O desconfiômetro dispara quando vemos um filme sem ninguém creditado como diretor, porque, com certeza, algum problema aconteceu. Antigamente, costumávamos encontrar o pseudônimo Alan Smithee na função, quando o profissional que assumiu a direção não queria seu nome envolvido no trabalho, em muitos casos porque o resultado fora alterado pelos produtores.
Na animação O Parque dos Sonhos, a lacuna na direção se deve ao fato de o diretor original, Dylan Brown, ter sido acusado de má conduta sexual com seus colegas de trabalho e, por isso, removido do projeto. A função ficou nas mãos de Clare Kilner, Robert Iscove e David Feiss, que trabalharam em conjunto, mas seus nomes também não constam nos créditos. Aparentemente, os pais de fato de O Parque dos Sonhos são os roteiristas e coprodutores Josh Appelbaum e André Nemec.
O enredo
A essência da história que criaram é promissora. June, uma menina muito criativa, constrói um parque de diversões imaginário com brinquedos incríveis, com animais como os principais responsáveis. Sua mãe a incentiva e é a fonte de inspiração para ela. Mas, sua mãe fica gravemente doente e precisa passar um tempo fora para se tratar. Triste, June entra em depressão e desiste do seu parque imaginário.

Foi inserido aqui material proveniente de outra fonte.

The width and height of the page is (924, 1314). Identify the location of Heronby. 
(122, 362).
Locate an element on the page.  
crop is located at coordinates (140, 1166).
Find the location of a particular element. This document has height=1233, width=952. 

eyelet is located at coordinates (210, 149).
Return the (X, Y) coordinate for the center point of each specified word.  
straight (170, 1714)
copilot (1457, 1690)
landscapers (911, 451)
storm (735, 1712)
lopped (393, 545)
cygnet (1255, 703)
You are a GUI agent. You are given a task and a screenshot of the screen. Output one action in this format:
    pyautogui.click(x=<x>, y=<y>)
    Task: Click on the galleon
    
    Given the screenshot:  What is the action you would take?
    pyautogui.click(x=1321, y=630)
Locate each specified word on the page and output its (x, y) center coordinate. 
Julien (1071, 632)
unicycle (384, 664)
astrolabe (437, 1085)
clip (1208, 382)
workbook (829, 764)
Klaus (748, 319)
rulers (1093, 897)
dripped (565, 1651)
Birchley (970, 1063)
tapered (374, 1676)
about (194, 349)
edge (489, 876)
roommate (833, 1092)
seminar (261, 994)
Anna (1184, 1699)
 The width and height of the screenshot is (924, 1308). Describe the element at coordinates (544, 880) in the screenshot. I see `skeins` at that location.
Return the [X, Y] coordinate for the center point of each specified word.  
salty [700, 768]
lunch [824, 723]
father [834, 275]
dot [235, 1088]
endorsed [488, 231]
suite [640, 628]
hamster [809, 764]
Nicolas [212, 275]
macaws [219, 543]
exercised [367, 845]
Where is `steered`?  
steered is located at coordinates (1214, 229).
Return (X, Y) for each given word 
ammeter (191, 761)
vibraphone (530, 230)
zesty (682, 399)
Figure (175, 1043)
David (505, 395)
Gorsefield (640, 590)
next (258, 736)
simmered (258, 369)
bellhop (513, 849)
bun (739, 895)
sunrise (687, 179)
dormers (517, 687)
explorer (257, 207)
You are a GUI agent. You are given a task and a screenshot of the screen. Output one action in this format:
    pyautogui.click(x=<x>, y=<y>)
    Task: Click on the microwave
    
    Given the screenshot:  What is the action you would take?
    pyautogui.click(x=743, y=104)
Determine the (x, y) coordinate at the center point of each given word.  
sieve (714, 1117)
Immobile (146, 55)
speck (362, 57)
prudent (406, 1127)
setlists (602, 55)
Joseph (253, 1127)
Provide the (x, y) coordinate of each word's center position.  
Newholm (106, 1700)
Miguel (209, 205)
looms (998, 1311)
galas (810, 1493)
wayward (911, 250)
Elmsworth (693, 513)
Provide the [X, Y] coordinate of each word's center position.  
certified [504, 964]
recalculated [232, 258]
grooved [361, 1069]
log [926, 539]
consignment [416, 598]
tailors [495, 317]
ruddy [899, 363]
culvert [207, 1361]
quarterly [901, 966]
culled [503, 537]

Durante uma excursão com a escola, ela resolve voltar para a casa e, no caminho, se depara com a materialização do parque, onde os animais que cuidam dele precisam de sua ajuda para impedir que centenas de criaturazinhas o destruam. Então, a metáfora é clara. Ou seja, a luta de June para salvar o parque representa seus esforços internos para combater sua depressão.
Desenvolvimento falho
Contudo, essa ideia promissora não foi desenvolvida quando se transformou em roteiro. O Parque dos Sonhos começa muito bem, quando a alta carga de entusiasmo de June e o maravilhoso parque entra em contraste com a notícia da enfermidade da mãe. Há um apelo emocional muito forte, e nos primeiros quinze minutos, a plateia vai ao choro. A partir daí, porém, quando June entra na jornada no parque materializado para combater as criaturas que querem destruí-lo, o filme degringola. A sucessão de acontecimentos parece aleatória, não dá para compreender quais etapas June precisa percorrer para alcançar seu intento. Aliás, até mesmo o encontro com o suposto salvador, o chimpanzé, acontece sem querer.
Apesar de o público facilmente se identificar com June, principalmente pelo drama que vive pela doença da mãe, os personagens animais – urso, chimpanzé, porco-espinho, e outros – carecem de graça e não possuem personalidades próprias individualizadas, a não ser algumas características peculiares que tentam criar humor. E é importante contar também com coadjuvantes interessantes, porque são fundamentais para que a aventura se torne mais envolvente.
Enfim, precisamos despender um enorme esforço para acompanhar esse miolo da estória de O Parque dos Sonhos, justamente a jornada para salvar o parque, que deveria ser a parte mais emocionante do filme. Assim, o desconfiômetro se justifica. Literalmente, e na prática também, sem direção, O Parque dos Sonhos parte de uma boa ideia, mas que não é desenvolvida satisfatoriamente.
Ficha técnica:
O Parque dos Sonhos (Wonder Park, 2019) Espanha/EUA. 85 min. Rot: Josh Appelbaum, André Nemec. Vozes de: Brianna Denski, Jennifer Garner, Ken Hudson Campbell, Kenan Thompson, Mila Kunis, John Oliver, Ken Jeong, Norbert Leo Butz.